President Jonathan today revealed that since the abduction of the Chibok girls on April 14th, he does not sleep with his two eyes closed anymore. The president made this remark during the closing media conference of the just concluded World Economic Forum Africa today. What he said below...
"Let me also use this unique opportunity to thank all of you who have shown commitment and concern those of you in Nigeria and those of you outside this country to continue to press on that these terrorists must bring back our girls. And they have no choice because I am quite pleased that the whole world is signing the same message that they must bring back our girls. And there is no where they will take this girls to, they have no hiding place, we must work with the global community that is quite keen to make sure that we bring back this girls. We plead with the parents as a father and the President of this country, I feel pained and I don’t sleep with my two eyes closed and I will not sleep with my two eyes closed until these girls are brought safely back to their parents.

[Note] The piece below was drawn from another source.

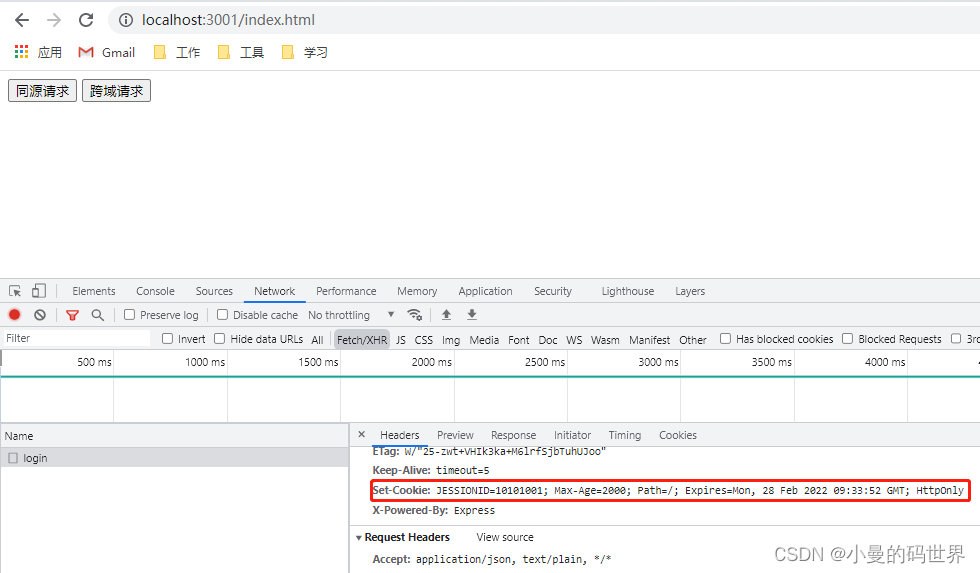This screenshot has height=573, width=980.
Task: Click the import HAR upload icon
Action: click(447, 315)
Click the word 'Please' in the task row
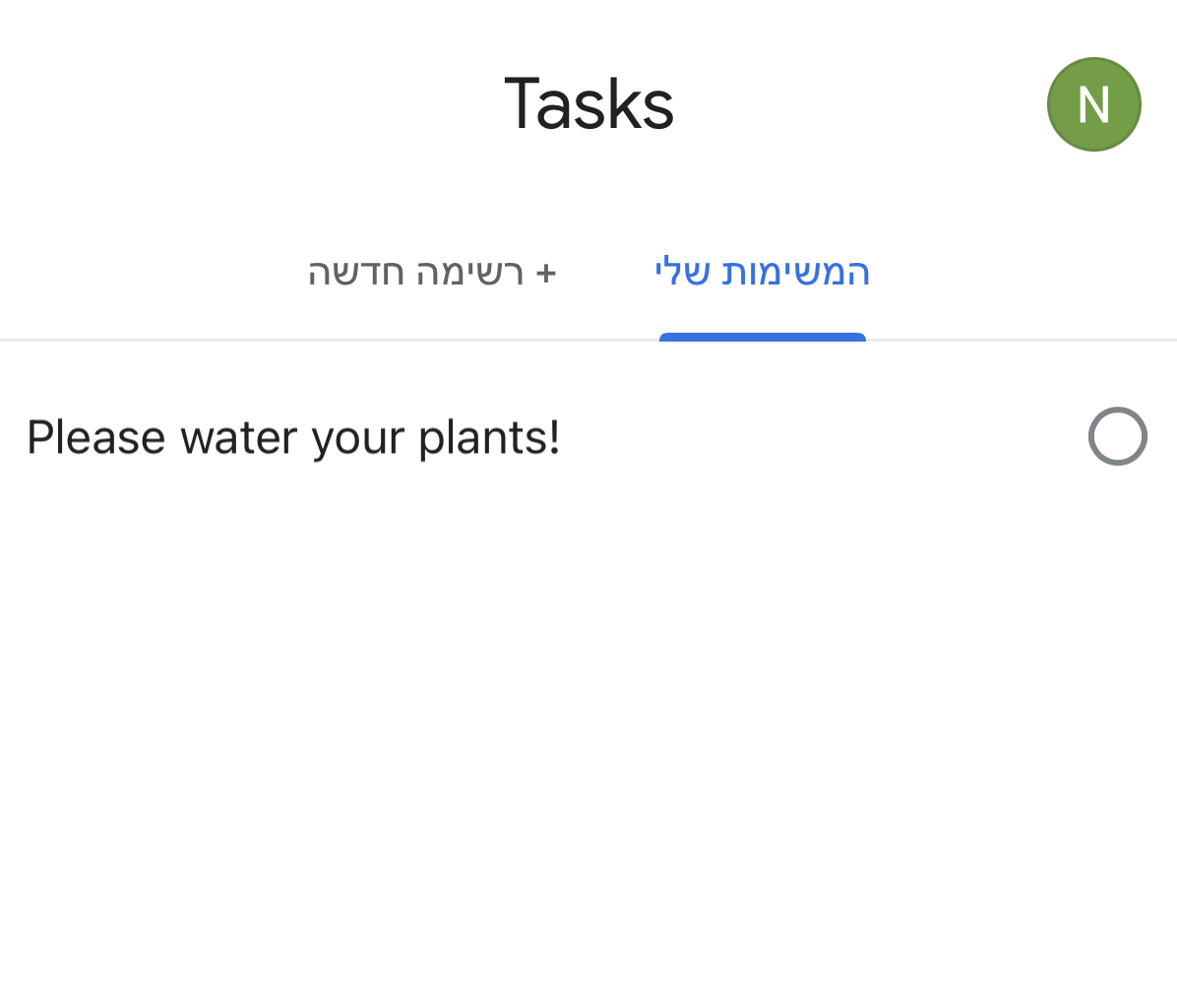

I thank you for all the concern, for all the sentiments, communications you are putting across to the rest of the world about what we are doing and of course where the world wants to support us.” he said.
Meanwhile an Amnesty International report released today, May 9th, states that the Nigerian military was notified of the Boko Haram attack four hours before they arrived the Government Girls Secondary School where they abducted the young girls.
According to  Makmid Kamara, the Nigeria researcher for Amnesty International, indigenes of Chibok community who spoke with Amnesty officials on the condition of anonymity said they had informed military personnel in the area around 7pm that evening of a pending attack by Boko Haram but no one mobilized for military backup until the Boko Haram men came calling at 11.45pm
"We received information and we spoke to a senior Nigerian military officer, who spoke to us on condition of anonymity, that they had received intelligence reports, even before local authorities and politicians got the information, that gunmen were on their way to the Chibok town"
"When I spoke to one of the senior military officials, they informed me that they [had] informed their superiors, and requested for reinforcement. But the reinforcement did not come." By the time the Boko Haram men came, only 17 soldiers were on ground and they could not withstand the emissaries the Islamic sect men came with.
"Only 17 troops were there to face the attack and they were outgunned and outnumbered. They had to flee for their lives together with some other villagers who fled to the bush," Kamara said.